Pese a su uso intensivo prosiguió una etapa de progresivo abandono que duró unos diez años. Curiosamente le puso fin un tal Fernando VII en 1816, quien entre sus diarios desmanes tomó por lo visto alguna buena decisión, como la de preservar el lazareto mahonés y elevar su categoría a la de referente, no solo en el ámbito balear o español. Tanto es así que cien años después el lazareto de Maó se había convertido en una especie de sanatorio de lujo. Su último barco en cuarentena lo abandonó a las puertas de la década de los años veinte del siglo pasado. Según fuentes de la época pasaron por él 13.864 embarcaciones en cuarentena, 111.184 pasajeros y 276.693 tripulantes.
Tres lazaretos en Ibiza
En las Pitiusas constan hasta tres lazaretos, todos ellos en Ibiza, que en momentos puntuales hicieron las veces de cárceles o receptáculos de esclavos apresados en las batallas navales y escaramuzas con bajeles norteafricanos. Durante el siglo XVII se utilizó el lazareto situado en es pas Estret, cerca de Vila, que incomunicaba totalmente a los tripulantes confinados. Poco sospechan aquellos que bajan hoy en día hasta la diminuta cala que tiempo atrás el tramo de costa fue utilizado por enfermos e infectados de toda índole.

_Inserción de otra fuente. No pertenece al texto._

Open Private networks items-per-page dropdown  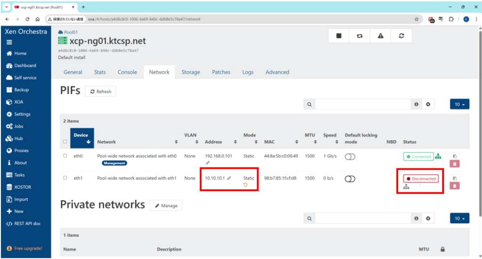[460, 219]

Más adelante, en el siglo XVIII se decidió trasladar el lazareto a la playa de Baix de Sa Penya, lo cual permitía una vigilancia visual directamente desde la Murada, y teniendo en cuenta que el principal atributo es que el lazareto esté aislado de tierra.
La cuarentena que debía guardarse a bordo de los barcos se efectuaba en esa playa, mientras que la verificación de mercancías y de tripulantes y pasajeros se realizaba en s'Illa Plana, que por aquel entonces, al igual que s'Illa Grossa y la del Botafoc, aún era un islote separado de tierra firme y donde, como en una gran lavandería, lavaban y tendían todas las ropas de cuerdas. En ese momento todos los corsarios que regresaban de las costas de Marruecos, Algeria, Túnez y Libia pasaban por la cuarentena. Nadie se quejaba y si lo hacían de poco les servía. Y eso que para entretenerse no disponían de móvil, ordenador o redes sociales.